**Work item**
Reproduce word for word the part of the travel passage below that runs from "According to McKinsey, leisure" up to and including "levels by 2024.".

40% of Swedes intend to travel less

According to McKinsey, leisure trips and visits to family and friends rebounded faster than business flights, which took four years to return to pre-crisis levels in the UK. This time too, business travel is expected to lag, with the consulting firm estimating only 80% recovery of pre-pandemic levels by 2024.

But the COVID-19 crisis also came at a time when passengers were already rethinking their travel habits due to climate concerns, while worldwide lockdowns have ushered in a new era of remote working. In Sweden, a survey by the country's largest research company shows that 40% of the population intend to travel less even after the pandemic ends. Similarly in the UK, nearly 60% of adults said during the spring they intended to fly less after being vaccinated against COVID-19 — with climate change cited as a top reason for people wanting to reduce their number of flights, according to research by the University of Bristol.

At the same time, major companies are increasingly forced to face the music of the environmental movement, with several corporations rolling out climate targets over the last few years. Today, five of the 10 biggest buyers of corporate air travel in the US are technology companies: Amazon, IBM, Google, Apple and Microsoft, according to Taipei Times, all of which have set individual targets for environmental stewardship. As such, the era of flying across the Atlantic for a two-hour executive meeting is likely in its dying days.

**Provided data**
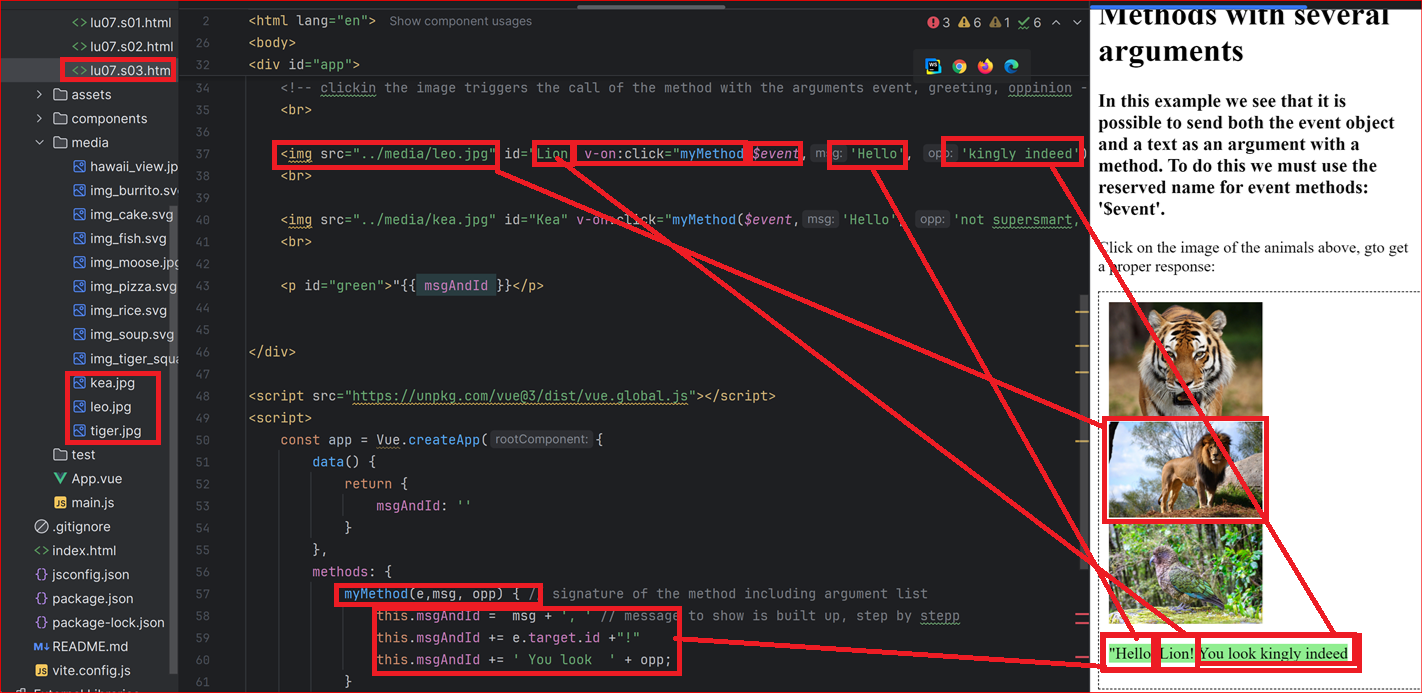Viewport: 1422px width, 693px height.
Task: Click the Show component usages hint
Action: point(460,21)
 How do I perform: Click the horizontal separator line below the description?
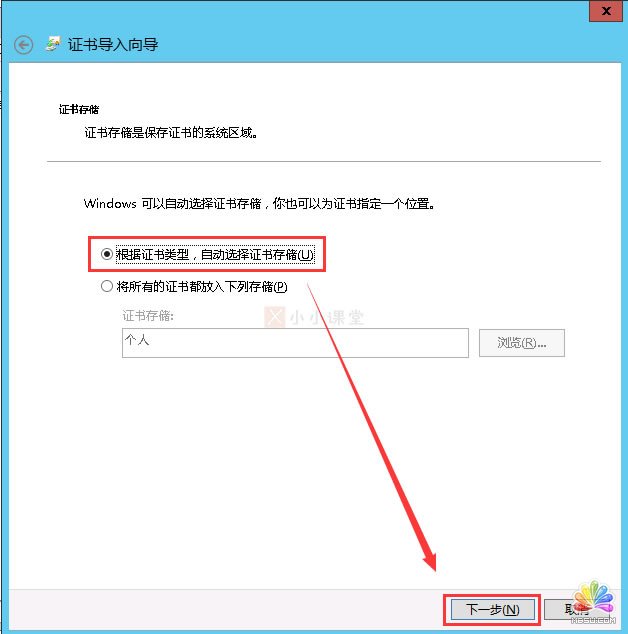324,161
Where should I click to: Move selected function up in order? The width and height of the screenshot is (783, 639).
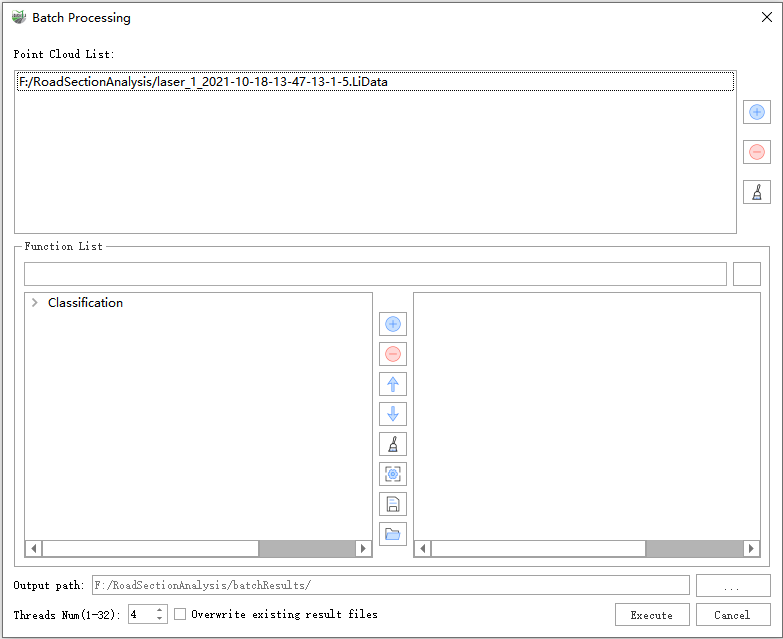click(x=393, y=384)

**Written solution**
According to McKinsey, leisure trips and visits to family and friends rebounded faster than business flights, which took four years to return to pre-crisis levels in the UK. This time too, business travel is expected to lag, with the consulting firm estimating only 80% recovery of pre-pandemic levels by 2024.